### 摘录
========================================================================
Codeforces Round #297 (Div. 2) E. Anya and Cubes

中途相遇法。。分成两半计算。。。

#include <iostream>
#include <queue>
#include <stack>
#include <map>
#include <set>
#include <bitset>
#include <cstdio>
#include <algorithm>
#include <cstring>
#include <climits>
#include <cstdlib>
#include <cmath>
#include <time.h>
#define maxn 2005
#define maxm 300005
#define eps 1e-3
#define mod 9999677
//#define INF 0x3f3f3f3f
#define PI (acos(-1.0))
#define lowbit(x) (x&(-x))
#define mp make_pair
#define ls o<<1
#define rs o<<1 | 1
#define lson o<<1, L, mid 
#define rson o<<1 | 1, mid+1, R
#define pii pair<int, int>
#pragma comment(linker, "/STACK:16777216")
========================================================================
### 任务说明
1 – 请把 Anya and Cubes 题解中的句子"中途相遇法。。分成两半计算。。。"译成英文。
2 – 请从 Anya and Cubes 题解的最后一行之后接着续写。

### 数据摘录
========================================================================
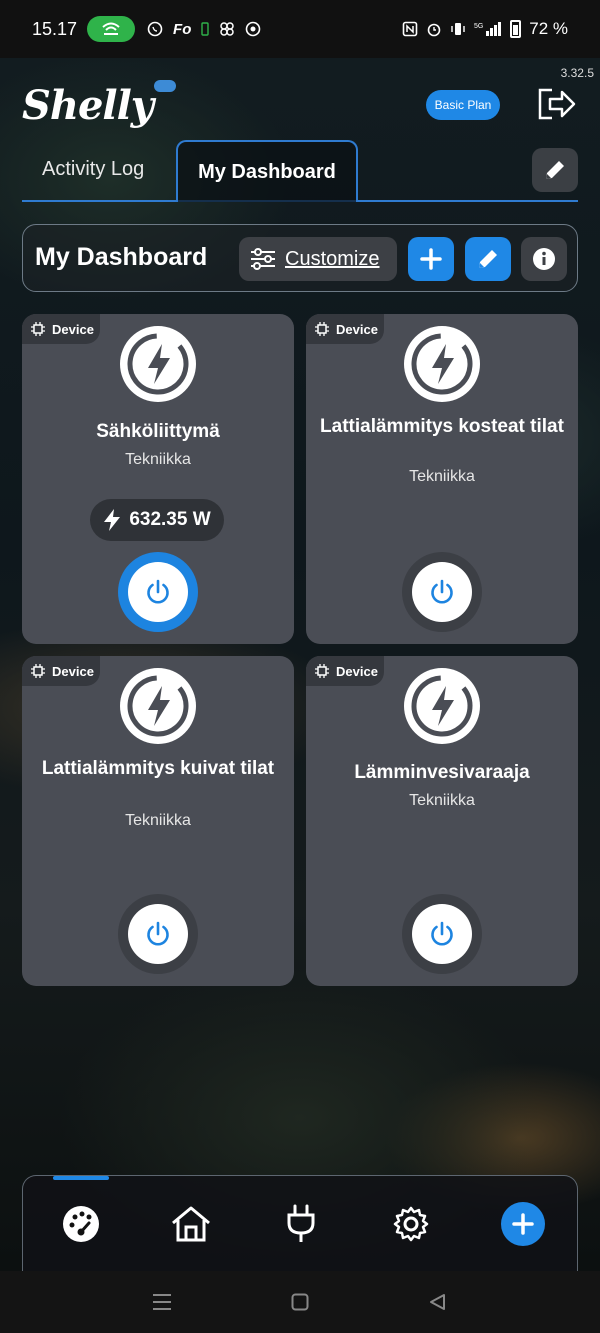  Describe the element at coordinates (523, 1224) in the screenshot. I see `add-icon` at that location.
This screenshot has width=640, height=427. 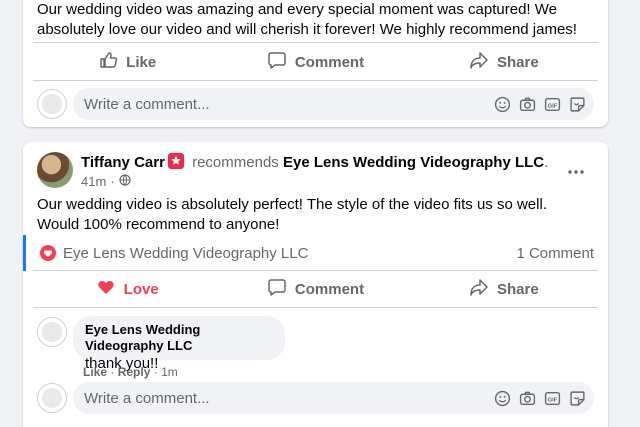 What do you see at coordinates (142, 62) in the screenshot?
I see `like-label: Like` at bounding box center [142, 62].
========================================================================
### 依次作答
1 – Meet in the middle: split it into two halves and compute.

2 –
typedef long long LL;
typedef unsigned long long ULL;
using namespace std;
LL qpow(LL a, LL b){LL res=1,base=a;while(b){if(b%2)res=res*base;base=base*base;b/=2;}return res;}
LL powmod(LL a, LL b){LL res=1,base=a;while(b){if(b%2)res=res*base%mod;base=base*base%mod;b/=2;}return res;}
//head

map<LL, int> mpp[30];
const LL INF = 1e16;
LL Sum;
int n, K;
LL ans;
int a[105];
LL fac[30];

void dfs(int pos, LL sum, int *b, int k)
{
	if(sum > Sum) return;
	if(pos == n+1) {
		mpp[K-k][sum]++;
		return;
	}
	dfs(pos+1, sum, b, k);
	dfs(pos+1, sum+b[pos], b, k);
	if(b[pos] <= 18 && k) dfs(pos+1, sum+fac[b[pos]], b, k-1);
}

void DFS(int pos, LL sum, int *b, int k)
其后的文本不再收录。